Short task 1 >>
Decide whether each statement below agrees with the essay on the leveling of San Francisco's sand dunes. Answer yes or no for each, and quote the words of the essay that decide it.
(a) Hewes began the Stockton and O'Farrell job with a shovel and a wheelbarrow.
(b) Gordon's Sugar Works stood at 8th and Harrison.
(c) The owner of the lot at Stockton and O'Farrell was the only one who paid Hewes for the job.
Short task 2 >>
Write the next part of the essay on the leveling of San Francisco's sand dunes, picking up after its last sentence.

Extract provided >>
━━━

Historical Essay
by David D. Schmidt, 2019
The "Hewes Steam Paddy Works" at left side of photo shows how the sand dunes that once dominated the South of Market were leveled, filling in the once ubiquitous fresh water ponds. 'Paddy' refers derogatorily to the Irish laborers who were replaced by the steam shovel. The building is Gordon's Sugar Works at 8th and Harrison.
Photo: Private Collection, San Francisco, CA
San Francisco exploded in all directions during the Gold Rush, despite huge sand dunes that covered the future Market Street and rocky hills on the south, north and west of its original nucleus around Portsmouth Square in today’s Financial District. One clever immigrant, David Hewes, was hired by the owner of a large lot at the corner of Stockton and O’Farrell Streets to remove a sand hill and level it. Hewes bought a shovel and a wheelbarrow and hired a Chinese laborer to do the work. He quickly scaled up to 20 Chinese workers sweating 12 hours a day for two dollars an hour. The unwanted sand and soil went to fill nearby low-lying lots, where landowners needed it to raise the ground to street level – and paid him again to get it. When the job was finished, he had netted a profit of $600 – equivalent to more than $10,000 today.

━━━

Information shown >>
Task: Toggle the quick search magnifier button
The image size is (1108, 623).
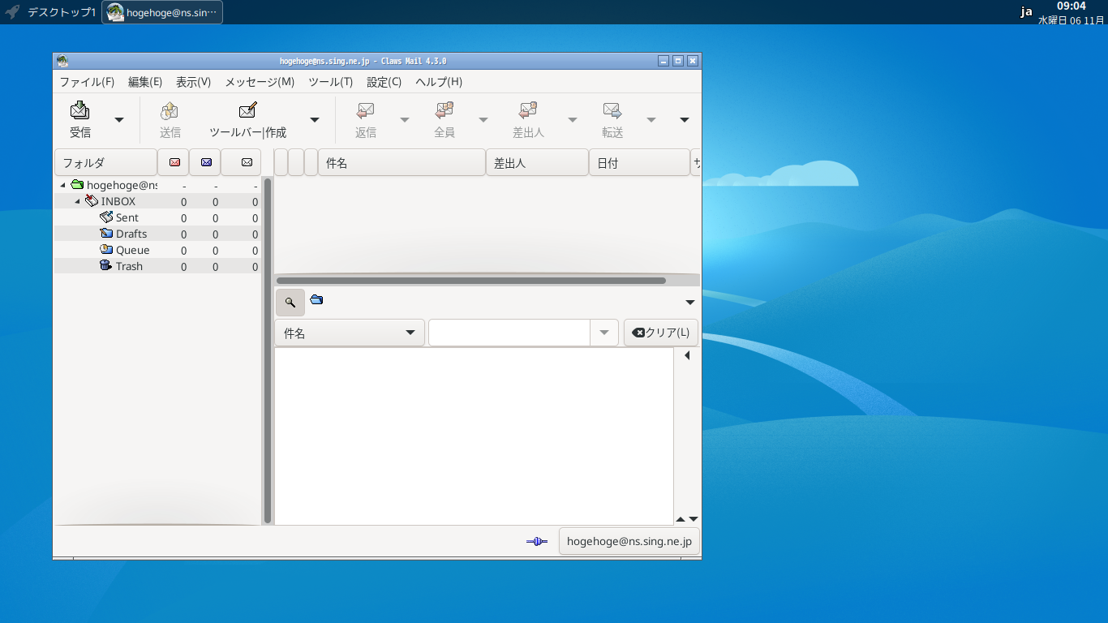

━━━

Answer 1 >>
(a) Yes: "Hewes bought a shovel and a wheelbarrow and hired a Chinese laborer to do the work."
(b) Yes: "The building is Gordon's Sugar Works at 8th and Harrison."
(c) No: "where landowners needed it to raise the ground to street level – and paid him again to get it."

Answer 2 >>
Gold Rush San Francisco, hillier than it is today, was filled with such jobs, and Hewes became the go-to guy for grading and levelling, getting contracts from the city government – paid for by sales of water lots – to level streets. In 1852 Hewes and James Cunningham brought a steam shovel, rail cars, two steam “pony” locomotives, and two miles of rails by ship from Worcester, Mass. With this earth-moving system they commenced levelling nearly eight square miles of sand hills and filling the bay on an industrial scale. The steam shovel loaded the cars with sand, and the trains took it down to the wharves, where workers shoveled it onto the “water lots.” The operation had more than 100 laborers toiling six days a week.
By this time, “The piling across the bay and the filling were constantly going on. No sooner was a water lot piled and capped than up sprang a [wood] frame building upon it; no sooner was the hollow beneath filled than the house of wood was destroyed, and replaced by some elegant brick or granite structure.” By 1853 there were “12 large wharves, besides nearly as many small cross ones. About 2 ½ miles of streets and wharves [were] made on piles over the water.”(1) Each of these wharves and cross-wharves made it possible to transport cartloads or train car loads of sand to any of the water lots, whose owners paid to fill them in, creating high-priced real estate. Although San Francisco had no gold deposits, its bay mud, in effect, was being transformed into gold.
Hewes got a city government contract to level Market Street from Third to Tenth Streets, which required him to take down a 200-foot-high sand hill at Market and Third. The dune shrank as the endless parade of rail cars extended the shoreline eastward into the bay.
Charles Leander Weed took this photo from approximately Sacramento and Taylor near the top of Nob Hill in 1858, looking south/southeast. The large sand dune in the middle of the image blocked Market at 3rd Street until Hewes was hired to take it down.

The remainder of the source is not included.